ASSIGNMENT 1
In the Lactantius quote archive, which book and chapter of The Divine Institutes holds the quote on purgatory?
ASSIGNMENT 2
Carry on the Lactantius quote archive past its last sentence.

PROVIDED TEXT START

(Updated July 14, 2025)
This Quote Archive collects pertinent quotes from the Ecclesiastical Writer, Lactantius.
Next to each quote are the topic-based Quote Archives in which they are included.
This Quote Archive is being continuously updated as research continues.
Books
Lactantius, The Divine Institutes (c. 303-311)
- Purgatory | Book 7, Ch. 21
- Abortion | Book 6, Ch. 20
- The Sacrament of Marriage, Divorce, and Contraception | Book 6, Ch. 20; Ch. 23
For when God forbids us to kill, He not only prohibits us from open violence, which is not even allowed by the public laws, but He warns us against the commission of those things which are esteemed lawful among men…
Therefore let no one imagine that even this is allowed, to strangle newly-born children, which is the greatest impiety; for God breathes into their souls for life, and not for death. But men, that there may be no crime with which they may not pollute their hands, deprive souls as yet innocent and simple of the light which they themselves have not given. Can anyone, indeed, expect that they would abstain from the blood of others who do not abstain even from their own? But these are without any controversy wicked and unjust. What are they whom a false piety [thinking it less sinful to expose their children than strangle them] compels to expose their children? Can they be considered innocent who expose their own offspring as a prey to dogs, and as far as it depends upon themselves, kill them in a more cruel manner than if they had strangled them?…It is therefore as wicked to expose as it is to kill. But truly parricides complain of the scantiness of their means, and allege that they have not enough for bringing up more children; as though, in truth, their means were in the power of those who possess them, or God did not daily make the rich poor, and the poor rich. Wherefore, if anyone on account of poverty shall be unable to bring up children, it is better to abstain from marriage than with wicked hands to mar the work of God.

PROVIDED TEXT END
DATA EXTRACTS START

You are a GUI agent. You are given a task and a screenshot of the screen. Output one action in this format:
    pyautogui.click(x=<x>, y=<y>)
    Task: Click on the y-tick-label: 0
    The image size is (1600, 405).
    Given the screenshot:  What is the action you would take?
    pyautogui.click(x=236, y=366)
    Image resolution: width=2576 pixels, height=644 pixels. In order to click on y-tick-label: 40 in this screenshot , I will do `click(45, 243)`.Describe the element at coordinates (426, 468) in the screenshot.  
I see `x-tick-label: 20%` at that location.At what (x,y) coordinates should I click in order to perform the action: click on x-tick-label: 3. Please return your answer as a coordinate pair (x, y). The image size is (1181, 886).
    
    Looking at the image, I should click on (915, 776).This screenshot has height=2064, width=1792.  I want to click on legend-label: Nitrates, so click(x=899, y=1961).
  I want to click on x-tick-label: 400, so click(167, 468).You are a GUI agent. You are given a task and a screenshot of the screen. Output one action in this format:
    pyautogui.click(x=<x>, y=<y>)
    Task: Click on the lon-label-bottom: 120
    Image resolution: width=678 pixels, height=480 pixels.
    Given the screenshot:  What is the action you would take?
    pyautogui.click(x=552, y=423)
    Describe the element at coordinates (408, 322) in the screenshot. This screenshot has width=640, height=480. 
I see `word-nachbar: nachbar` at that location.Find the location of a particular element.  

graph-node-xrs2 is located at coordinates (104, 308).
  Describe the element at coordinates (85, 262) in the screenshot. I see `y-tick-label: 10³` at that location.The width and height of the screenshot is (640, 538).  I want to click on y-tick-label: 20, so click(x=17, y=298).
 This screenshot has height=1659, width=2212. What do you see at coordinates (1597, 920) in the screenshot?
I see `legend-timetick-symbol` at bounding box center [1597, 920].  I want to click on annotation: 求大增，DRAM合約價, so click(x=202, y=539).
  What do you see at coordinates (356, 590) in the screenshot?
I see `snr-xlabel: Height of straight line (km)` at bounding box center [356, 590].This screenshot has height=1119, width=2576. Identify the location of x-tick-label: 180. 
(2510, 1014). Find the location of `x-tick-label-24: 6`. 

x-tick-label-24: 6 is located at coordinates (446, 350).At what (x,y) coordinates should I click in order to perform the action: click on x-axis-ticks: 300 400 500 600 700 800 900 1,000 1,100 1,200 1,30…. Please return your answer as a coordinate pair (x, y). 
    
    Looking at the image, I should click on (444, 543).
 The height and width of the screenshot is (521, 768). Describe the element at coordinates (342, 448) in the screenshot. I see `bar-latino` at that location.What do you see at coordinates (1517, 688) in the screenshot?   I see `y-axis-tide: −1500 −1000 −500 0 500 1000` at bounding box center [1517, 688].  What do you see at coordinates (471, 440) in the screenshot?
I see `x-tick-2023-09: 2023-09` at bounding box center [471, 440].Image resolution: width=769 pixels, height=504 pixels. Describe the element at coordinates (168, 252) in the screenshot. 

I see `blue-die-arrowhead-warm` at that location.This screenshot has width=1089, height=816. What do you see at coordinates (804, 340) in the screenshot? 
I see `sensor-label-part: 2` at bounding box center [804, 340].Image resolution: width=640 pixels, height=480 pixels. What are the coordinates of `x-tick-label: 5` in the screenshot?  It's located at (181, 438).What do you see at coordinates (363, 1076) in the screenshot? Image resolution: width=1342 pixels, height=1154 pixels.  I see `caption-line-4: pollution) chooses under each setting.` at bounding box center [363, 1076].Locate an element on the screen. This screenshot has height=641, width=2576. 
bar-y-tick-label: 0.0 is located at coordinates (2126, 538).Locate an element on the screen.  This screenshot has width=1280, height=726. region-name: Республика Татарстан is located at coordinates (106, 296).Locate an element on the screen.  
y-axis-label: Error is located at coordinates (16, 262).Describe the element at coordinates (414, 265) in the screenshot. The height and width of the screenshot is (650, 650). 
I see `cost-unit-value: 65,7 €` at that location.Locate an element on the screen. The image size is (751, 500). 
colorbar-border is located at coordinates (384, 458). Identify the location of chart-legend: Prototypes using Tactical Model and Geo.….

DATA EXTRACTS END

EXERCISE ANSWER 1
Book 7, Chapter 21.

EXERCISE ANSWER 2
(Book 6, Ch. 23)1
It is necessary, therefore, for each one to propose to himself that the union of the two sexes has been given for the sake of generation, and that this law has been set in these living powers that they may prepare for succession. Just as God gave us eyes, not that we might look at and seize pleasure, but that we might see on account of them the actions which pertain to the necessity of life, so the genital parts of the body, which their very name teaches, have been received by us for no other reason than the procreation of offspring. We must obey this divine law with the greatest devotion. Let all who will profess to be the disciples of God be so checked and so trained that they can control themselves. But those who indulge in pleasures, who are subservient to passion, make over their souls to their bodies and condemn them to death, because they have devoted themselves to the body, and death has power over this. Let each one, then, as far as he is able, train himself to modesty, cultivate shame, protect chastity of both conscience and mind. Let him not only obey the public laws, but let him who follows the law of God be above all laws. If 459 | 460 he gets accustomed to these goods, then, he will be ashamed to deviate to worse things. Let only the right and good things please, for these are more pleasant to the better people than depraved and ignoble things are to the worse.
But when He shall have judged the righteous, He will also try them with fire. Then they whose sins shall exceed either in weight or in number, shall be scorched by the fire and burnt: but they whom full justice and maturity of virtue has imbued will not perceive that fire; for they have something of God in themselves which repels and rejects the violence of the flame. So great is the force of innocence, that the flame shrinks from it without doing harm; which has received from God this power, that it burns the wicked, and is under the command of the righteous…
Treatises
Lactantius, Of the Manner in Which the Persecutors Died (c. 318)
Then were they [the Apostles] dispersed throughout all the earth to preach the Gospel, as the Lord their Master had commanded them; and during twenty-five years, and until the beginning of the reign of the Emperor Nero, they occupied themselves in laying the foundations of the Church in every province and city. And while Nero reigned, the Apostle Peter came to Rome, and, through the power of God committed unto him, wrought certain miracles, and, by turning many to the true religion, built up a faithful and steadfast temple unto the Lord.